Varley - Smalltalk & DMCs
Ferryhouse / Believe
VÖ: 17.09.2021
Unsere Bewertung: 7/10
Eure Ø-Bewertung: 7/10
Nachdenken leicht gemacht
"I feel the pressure / I fail at first impressions", singt Claire-Ann, nach deren Nachnamen das in Berlin ansässige Trio Varley benannt ist, im Refrain der Singleauskopplung "The pressure". Nun wäre es naheliegend, diese Zeilen auch als Kommentar auf das nervöse Zittern vor der Veröffentlichung des eigenen Debütalbums zu lesen, doch führt ein anderer Ansatz womöglich weiter. Zwischen "Smalltalk & DMCs" spannen sich die Themen der 13 Songs auf, Alltagsrauschen und jenen lebensverändernden "deep meaningful conversations" also, deren Akronym schon so etwas wie eine ironische Distanzierung mitspricht. Ein Gegensatz, der sich auch musikalisch abbildet: Federleichter, zeitloser, herausragend produzierter Pop voller Detailverliebtheit und Charme trifft auf Texte, in denen Varley keine Scheu vor großen Themen kennt. Vor rund einer Dekade zog es die aus Dublin stammende Musikerin nach Berlin, gemeinsam mit ihren multiinstrumentalen Mitstreitern Joschka Bender und Matthias Heising bildet sie bereits seit einigen Jahren ein vertrautes Gespann. Vielleicht einer der Gründe dafür, dass nichts auf "Smalltalks & DMCs" den Eindruck eines unausgegorenen Erstlings vermittelt.

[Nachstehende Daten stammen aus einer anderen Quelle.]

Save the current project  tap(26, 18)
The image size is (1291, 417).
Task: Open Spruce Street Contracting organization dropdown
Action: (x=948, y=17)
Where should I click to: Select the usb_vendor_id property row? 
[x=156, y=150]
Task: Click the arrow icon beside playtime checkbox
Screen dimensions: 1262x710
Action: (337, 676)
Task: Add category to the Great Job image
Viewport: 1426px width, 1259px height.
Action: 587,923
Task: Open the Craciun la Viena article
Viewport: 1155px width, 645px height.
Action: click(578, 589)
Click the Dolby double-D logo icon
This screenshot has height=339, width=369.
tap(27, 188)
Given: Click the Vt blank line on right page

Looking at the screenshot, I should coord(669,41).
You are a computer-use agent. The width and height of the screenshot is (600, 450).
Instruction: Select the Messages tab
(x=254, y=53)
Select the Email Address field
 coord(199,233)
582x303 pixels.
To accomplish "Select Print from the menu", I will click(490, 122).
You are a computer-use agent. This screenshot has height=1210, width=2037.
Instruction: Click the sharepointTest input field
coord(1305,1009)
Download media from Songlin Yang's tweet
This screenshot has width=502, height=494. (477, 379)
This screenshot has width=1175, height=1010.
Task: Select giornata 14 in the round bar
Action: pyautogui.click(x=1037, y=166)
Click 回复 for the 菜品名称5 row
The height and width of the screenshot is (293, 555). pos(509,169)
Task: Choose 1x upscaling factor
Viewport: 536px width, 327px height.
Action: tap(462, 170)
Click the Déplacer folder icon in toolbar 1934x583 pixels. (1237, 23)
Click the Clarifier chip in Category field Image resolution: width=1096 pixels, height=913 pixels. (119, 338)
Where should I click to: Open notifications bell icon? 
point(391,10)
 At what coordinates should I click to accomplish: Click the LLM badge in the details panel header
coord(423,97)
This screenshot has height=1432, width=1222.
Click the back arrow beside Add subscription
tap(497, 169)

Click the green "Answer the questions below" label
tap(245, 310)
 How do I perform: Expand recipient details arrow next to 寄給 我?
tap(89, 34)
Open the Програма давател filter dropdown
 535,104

Mit einer klaren Ansage eröffnet das Album: "I don't want to be scared no more." Quirlige Synthies wirbeln im Refrain die sommerliche Schwermut der Strophen durcheinander; "Bubble up" reiht sich ein in die Riege der Lieder, die ihre mentale Krise mit der Süße verführerischer Popmelodien vertreiben wollen. So werden die alten Sorgen, die da hochblubbern, einfach von Seifenblasen umschlossen. Den einnehmenden Einstieg setzen "Push pull" und "The pressure" fort, die ihre vielschichtigen Kompositionen in ein ebenso eingängiges Gewand kleiden. Immer wieder stechen groovige Basslinien und liebevolle Verzierungen aus der kristallklaren Produktion hervor, müssen jedoch stets kompakt und songdienlich bleiben. Im akustisch einsetzenden "Down where the wind blows" folgt die Leadgitarre ab und an für wenige Sekunden Varleys Gesangsmelodie, als wollte sie ein Schleifchen darumbinden – ein Fest für Audiophile. Und noch in einer anderen Weise erinnern Varley an die Fleetwood Mac der 70er Jahre: Es gibt wenige Orte und Menschen, die diese Musik als störend empfinden dürften.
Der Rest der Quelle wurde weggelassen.